+++ Unter­stüt­zung für neue Inves­to­ren für Solar­world +++  Gut aus­ge­bil­de­te Fach­kräf­te wer­den in Sach­sen gebraucht +++

Zur gest­ri­gen Bekannt­ga­be über die mög­li­che Über­nah­me der Solar­world-Stand­or­te in Frei­berg und Arn­stadt durch einen Inves­tor und der Son­der­sit­zung des Wirt­schafts­aus­schus­ses am heu­ti­gen Donnerstag.

Der ener­gie­po­li­ti­sche Spre­cher der SPD-Frak­ti­on Jörg Vie­w­eg erklärt:

„Die Bekannt­ga­be des Insol­venz­ver­wal­ters der Solar­world AG über Ver­hand­lun­gen mit einem Inves­tor, der die Pro­duk­ti­ons­an­la­gen in Frei­berg über­neh­men will, macht Hoff­nung auf ein Fort­be­stehen die­ser wich­ti­gen Zukunfts­in­dus­trie in Sach­sen. Die Aus­sicht auf einen neu­en Eigen­tü­mer zeigt deut­lich, dass die Solar­in­dus­trie in Deutsch­land trotz zahl­rei­cher Unken­ru­fe eine Zukunft hat.

Das Know-How und die Pro­duk­ti­on von Solar­mo­du­len und inte­grier­ten Pho­to­vol­ta­ik-Anla­gen bis hin zu inno­va­ti­ven Sys­tem­lö­sun­gen müs­sen in Sach­sen ver­blei­ben und dür­fen nicht aus der Hand gege­ben wer­den. Denn die­se Zukunfts­in­dus­trie trägt ent­schei­dend zum Gelin­gen der Ener­gie­wen­de bei.
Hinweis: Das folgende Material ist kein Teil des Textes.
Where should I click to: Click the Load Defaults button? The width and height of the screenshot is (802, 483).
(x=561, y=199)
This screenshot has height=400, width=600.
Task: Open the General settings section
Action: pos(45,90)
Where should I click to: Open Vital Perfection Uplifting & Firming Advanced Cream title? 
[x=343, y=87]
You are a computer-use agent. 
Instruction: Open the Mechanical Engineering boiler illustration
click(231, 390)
Wir begrü­ßen, dass der neue Inves­tor rund 450 Beschäf­tig­te an den Stand­or­ten in Thü­rin­gen und Sach­sen über­neh­men will. Zudem erwar­ten wir eine Initia­ti­ve des Insol­venz­ver­wal­ters auf eine Trans­fer­ge­sell­schaft, mit dem Ziel die Arbeits­neh­mer und damit die­se gut aus­ge­bil­de­ten Fach­kräf­te in ande­ren Unter­neh­men der Regi­on zu halten.“

Zur Ableh­nung des Antra­ges der Lin­ken in der heu­ti­gen Aus­schuss­sit­zung, erklärt Hol­ger Mann, Spre­cher für Tech­no­lo­gie und EU-Förderpolitik:

„Die von der Oppo­si­ti­on auf­ge­stell­ten For­de­run­gen, sind ent­we­der durch Han­deln der Staats­re­gie­rung bereits erfüllt oder schlicht nicht gang­bar, ohne dass eine Initia­ti­ve vom Insol­venz­ver­wal­ter ausgeht.
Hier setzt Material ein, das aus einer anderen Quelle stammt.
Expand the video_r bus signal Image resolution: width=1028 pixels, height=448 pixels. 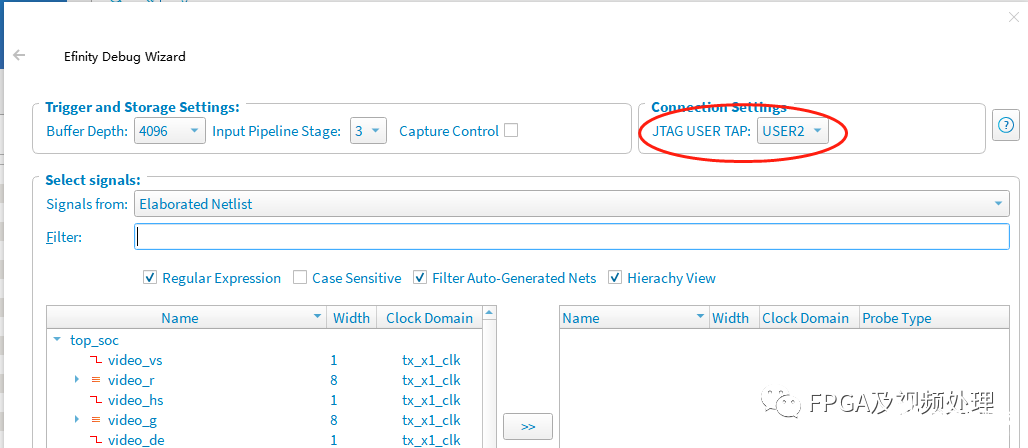pos(77,380)
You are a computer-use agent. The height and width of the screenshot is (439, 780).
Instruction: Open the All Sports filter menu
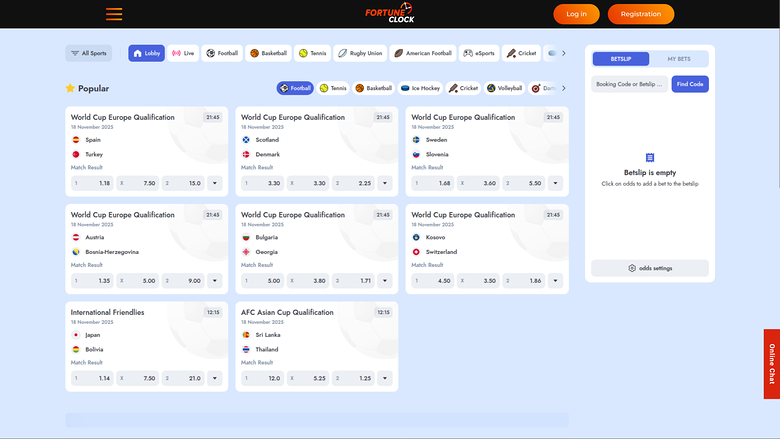pos(89,53)
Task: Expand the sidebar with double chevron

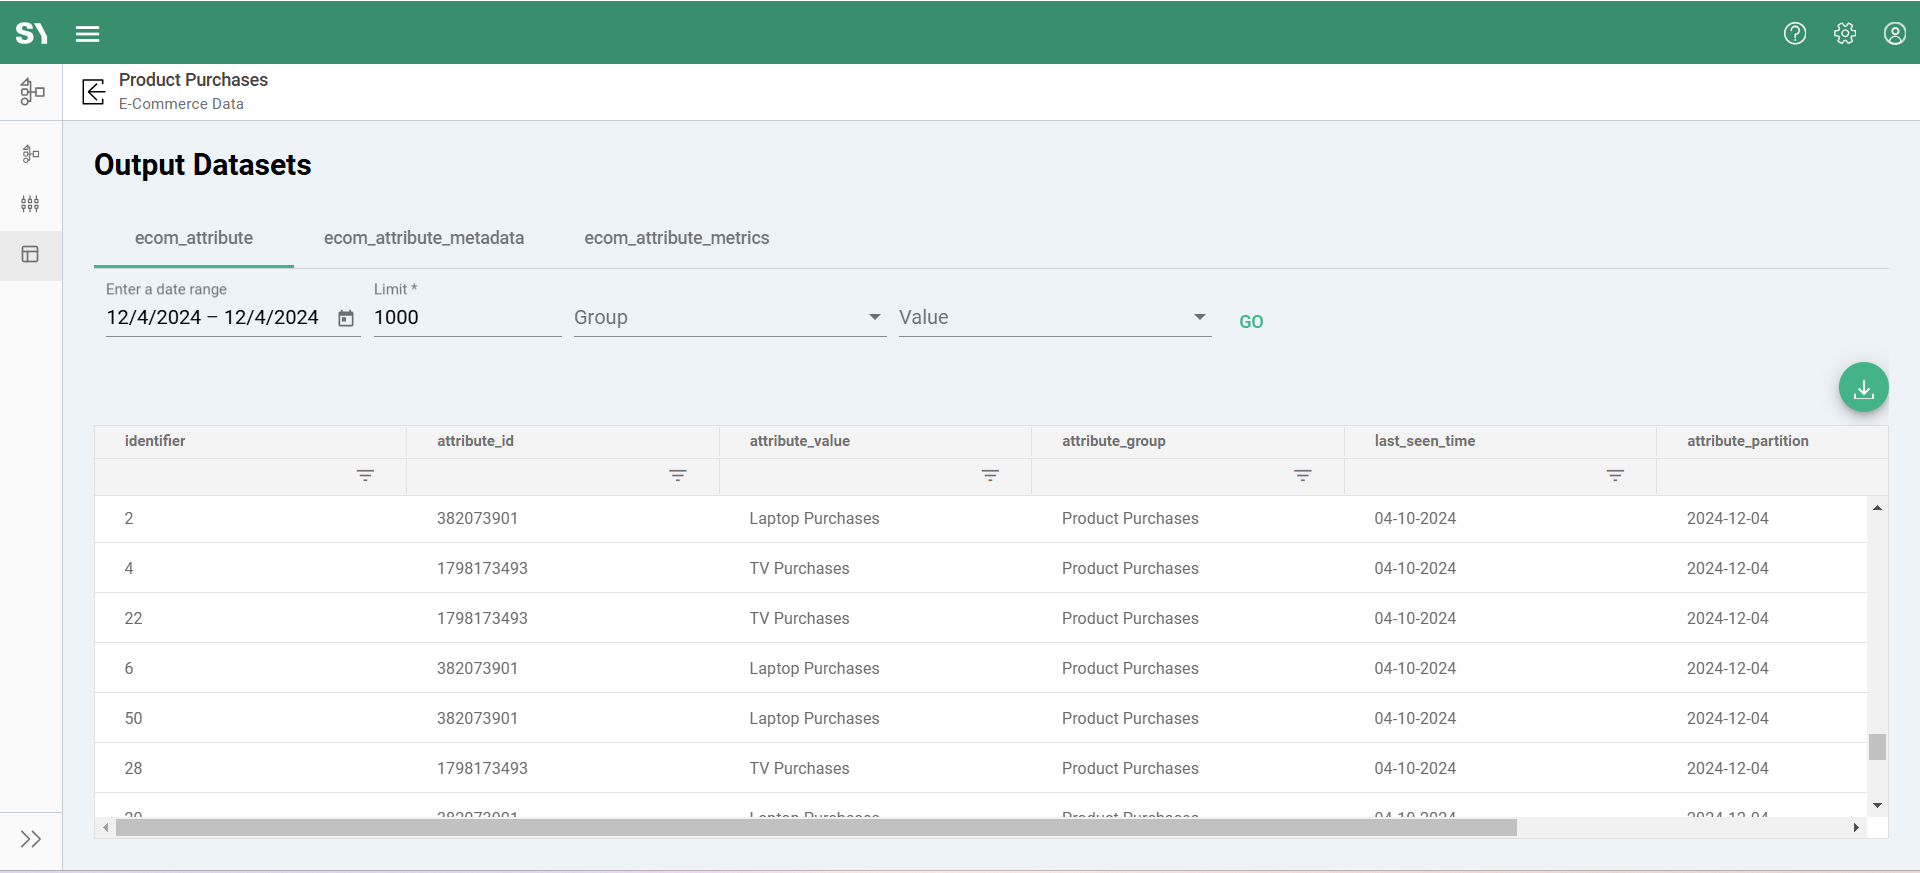Action: [x=31, y=839]
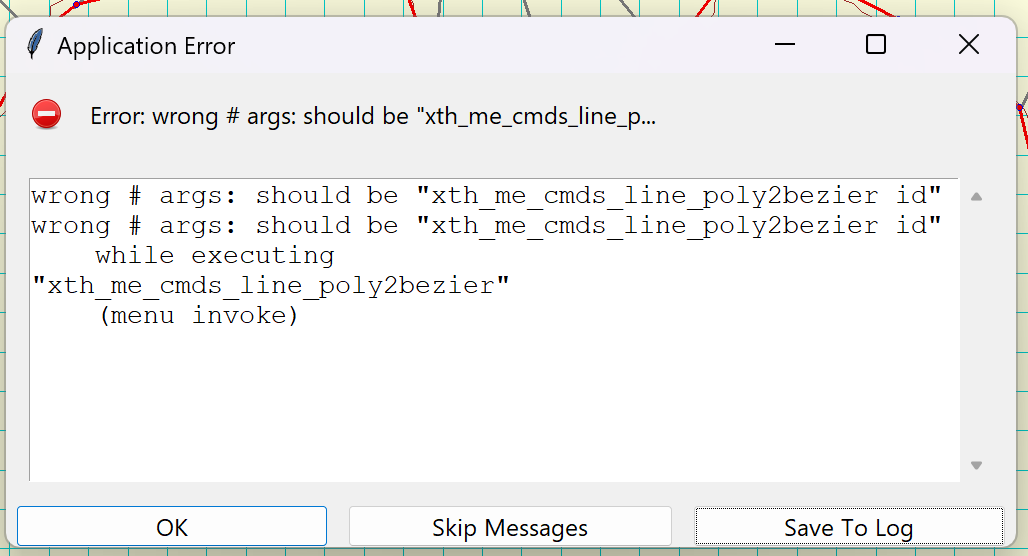Place cursor in first 'wrong # args' line
The height and width of the screenshot is (556, 1028).
click(x=486, y=195)
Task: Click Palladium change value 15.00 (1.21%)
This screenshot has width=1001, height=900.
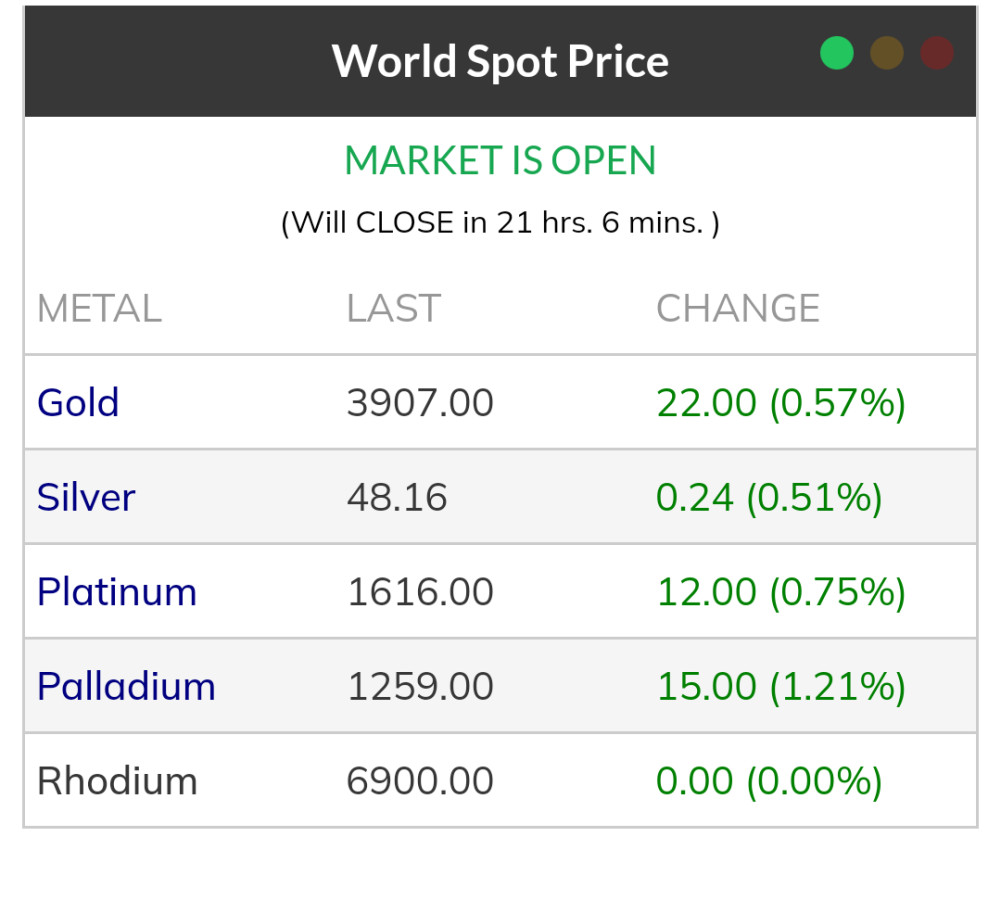Action: point(781,687)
Kon­kret ist die vor­ge­schla­ge­ne Betei­li­gung des Frei­staa­tes am insol­ven­ten Unter­neh­men, nicht nur bei­spiel­los, son­dern auch bei­hil­fe­recht­lich pro­ble­ma­tisch und aus unse­rer Sicht nicht machbar.
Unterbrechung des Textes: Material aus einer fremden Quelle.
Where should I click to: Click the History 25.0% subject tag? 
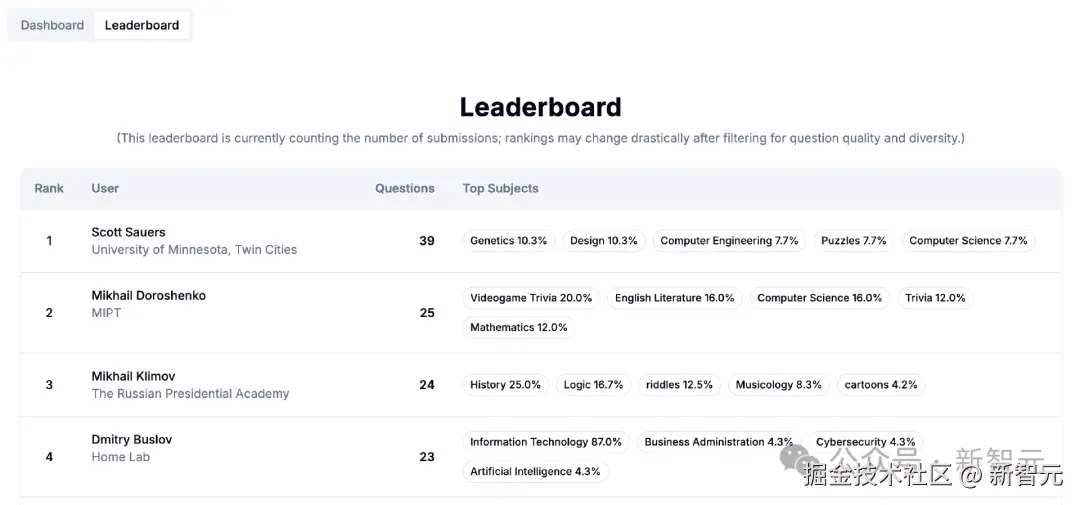(505, 385)
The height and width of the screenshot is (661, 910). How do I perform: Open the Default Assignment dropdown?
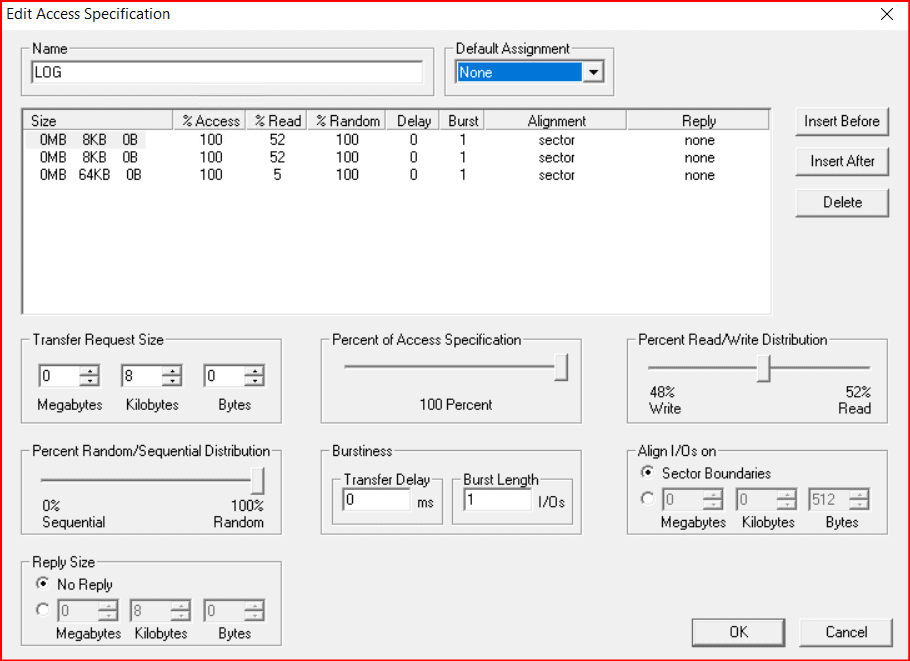click(x=594, y=72)
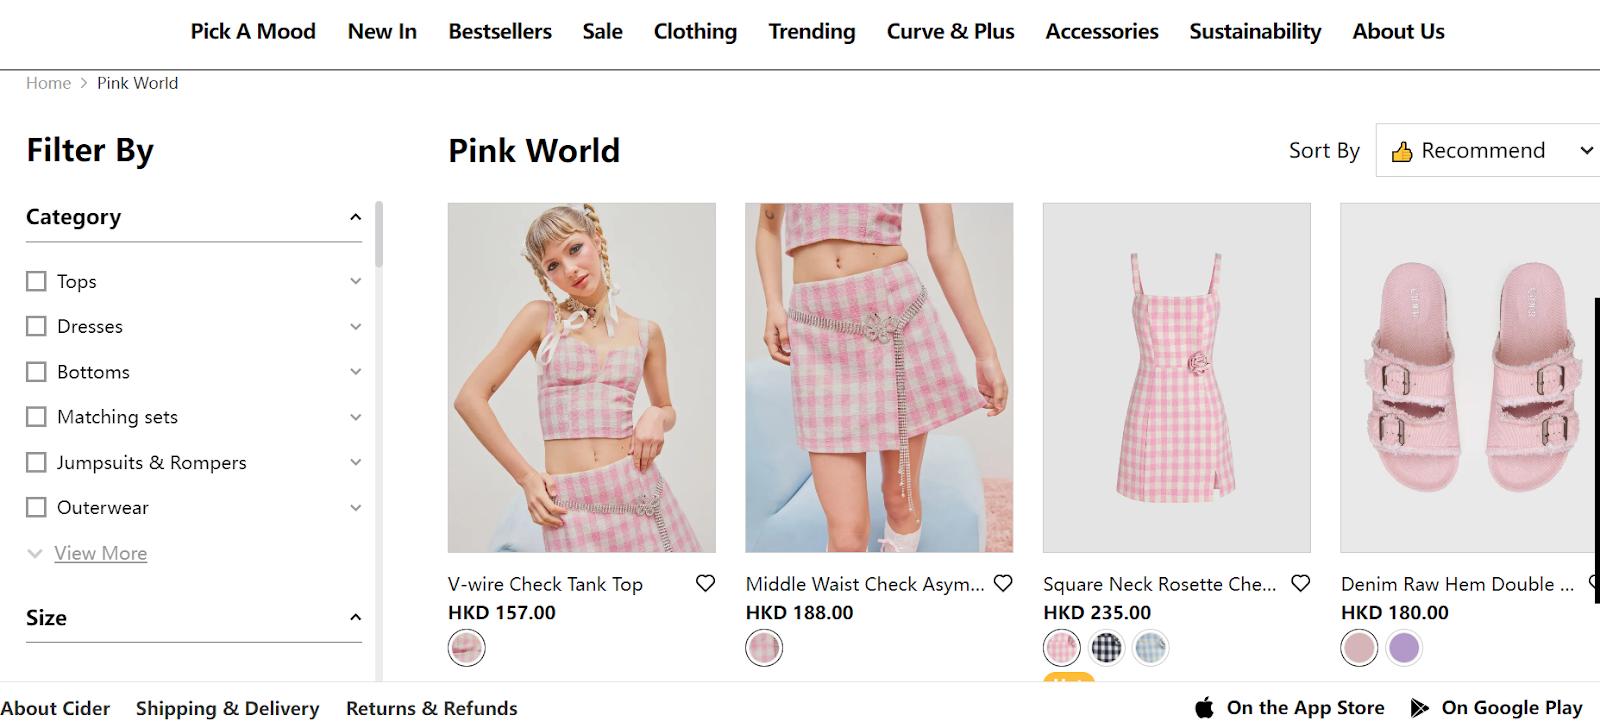Select the purple sandal color swatch

1405,648
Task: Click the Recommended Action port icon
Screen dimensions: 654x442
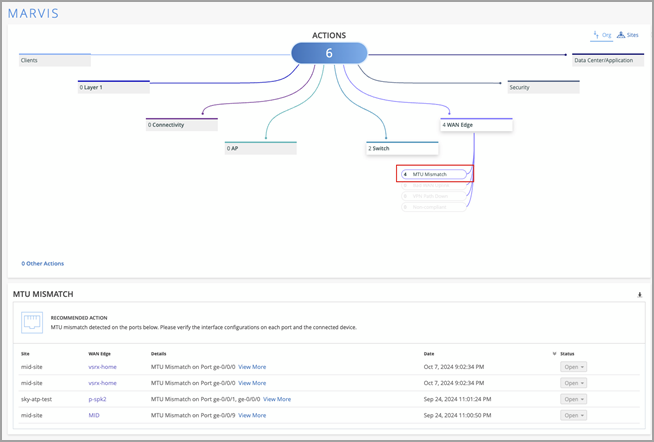Action: point(33,323)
Die Grün­dung einer Trans­fer­ge­sell­schaft zur Wei­ter­ver­mitt­lung und Qua­li­fi­zie­rung durch die Bun­des­agen­tur für Arbeit erfor­dert den Antrag des Insol­venz­ver­wal­ters auf Basis eines Investorenkonzeptes.

Wir Sozi­al­de­mo­kra­ten unter­stüt­zen die Staats­re­gie­rung bei der Nut­zung jed­we­der mög­li­cher Mit­tel – wie Bürg­schaf­ten etc. für einen neu­en Inves­tor – die den nach­hal­ti­gen Erhalt des Stand­or­tes, der Tech­no­lo­gie­kom­pe­tenz und mög­lichst vie­ler Arbeits­plät­ze sichert.“

Die SPD-Land­tags­frak­ti­on dankt dem Wirt­schafts­mi­nis­ter Mar­tin Dulig (SPD) und dem Wirt­schafts­mi­nis­te­ri­um für die seit Wochen lau­fen­den Bemü­hun­gen den Stand­ort zu sichern, nicht zuletzt für die enge, teil­wei­se täg­li­che Abstim­mung mit dem Insol­venz­ver­wal­ter, dem Thü­rin­ger Wirt­schafts­mi­nis­te­ri­um, der Stadt Frei­berg und den Arbeitnehmervertretungen.